Countries must submit proposals to the U.N. Commission on the Limits of the Continental Shelf to request an extension of their nautical borders. Currently, under international law, Canada, Denmark, Norway, Russia and the U.S. the five countries with territories near the Arctic Circle_are allotted 200 nautical miles from their northern coasts.
Under the U.N. Convention on the Law of the Sea, exclusive claims can be vastly expanded for Arctic nations that prove that their part of the continental shelf extends beyond that zone.
Baird said Canada's submission last week set out the potential outer limits of the country's continental shelf in the Atlantic a claim of about 1.2 million square kilometers.
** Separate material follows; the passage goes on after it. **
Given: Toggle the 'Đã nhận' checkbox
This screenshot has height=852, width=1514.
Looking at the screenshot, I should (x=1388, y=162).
He said that's roughly the size of Alberta and Saskatchewan combined.
Canada's follow-up submission will include a claim to the Lomonosov Ridge, an undersea mountain range between Ellesmere Island, Canada's most northern land mass, and Russia's east Siberian coast. That claim would extend Canada's claim 200 nautical miles beyond the North Pole.
The submission that Canada filed with the U.N. is essentially a series of undersea co-ordinates that map what the government claims is the country's extended continental shelf.
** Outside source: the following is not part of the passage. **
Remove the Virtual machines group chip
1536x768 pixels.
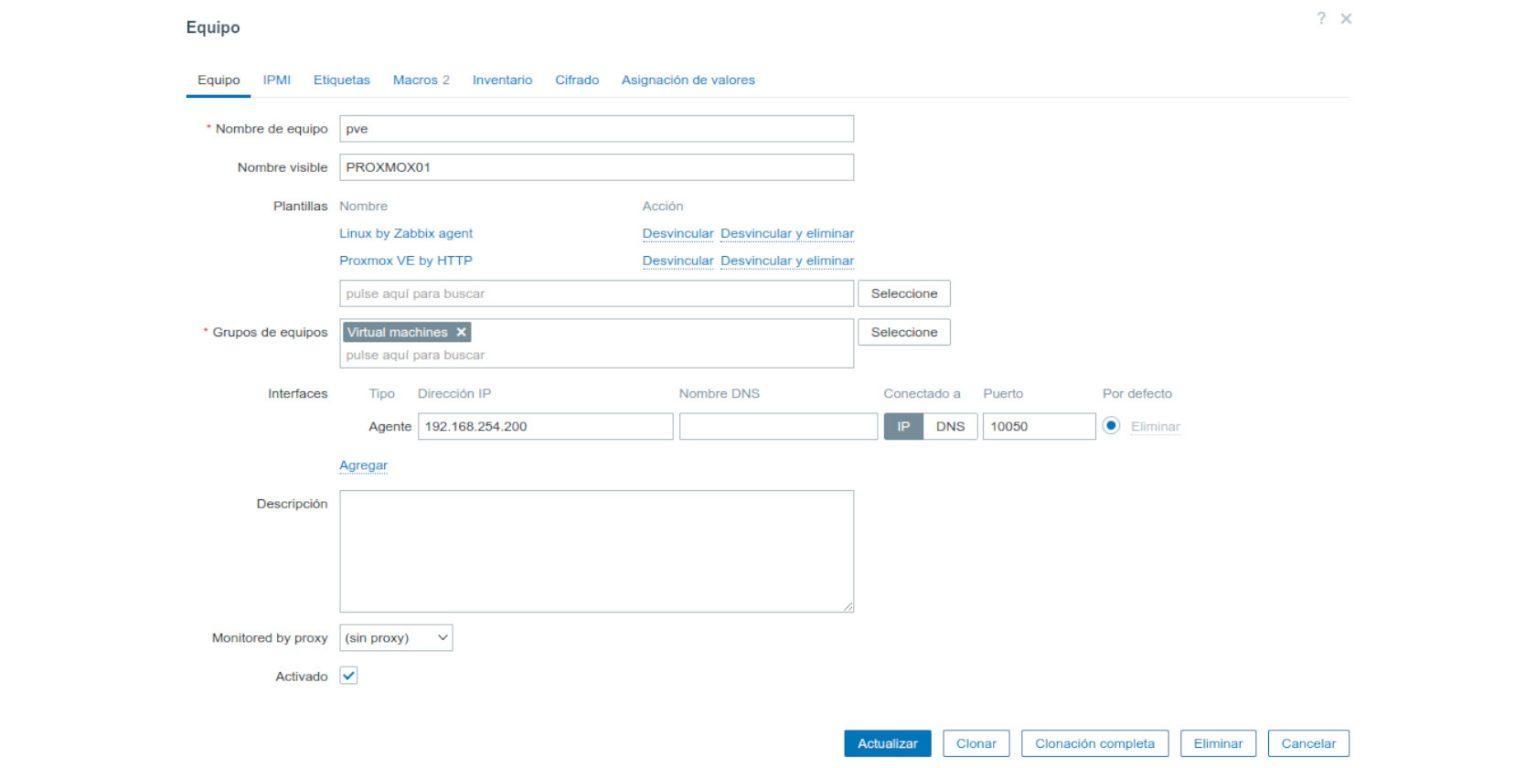459,331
Baird said it's a mammoth task, and the government needs more time to complete the mapping in the Arctic and get its U.N. submission right.
"That's why we have asked our officials and scientists to do additional and necessary work to ensure that a submission for the full extent of the Continental Shelf in the Arctic includes Canada's claim to the North Pole," he said.
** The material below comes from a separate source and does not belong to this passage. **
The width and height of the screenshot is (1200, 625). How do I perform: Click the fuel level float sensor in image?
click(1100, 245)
The U.N. submission is also political, said Michael Byers, an expert on Arctic and international law at the University of British Columbia.
"(Harper) does not want to be the prime minister seen publicly as having surrendered the North Pole, even if the scientific facts don't support a Canadian claim," Byers said. "What he's essentially doing here is holding this place, standing up for Canadian sovereignty, while in private he knows full well that position is untenable."
The U.N. submissions do not lead to a binding decision, but lay the groundwork for future country-to-country negotiations over competing territorial claims in the Arctic that could take years to resolve. Just checking the science on a claim likely will take five years, said Rob Huebert, an Arctic expert at the University of Calgary.
Byers said there isn't any particular rush for Canada to stake its claim for the North Pole, pointing out that such claims cover some of the most remote and harshest places on the planet, and commercial exploitation of resources is a long way off.
"We're talking about the center of a large, inhospitable ocean that is in total darkness for three months each year, thousands of miles from any port," he said. "The water in the North Pole is 12,000 feet (3,650 meters) deep and will always be covered by sea ice in the winter. It's not a place where anyone is going to be drilling for oil and gas.
"So it's not about economic stakes, it's about domestic politics."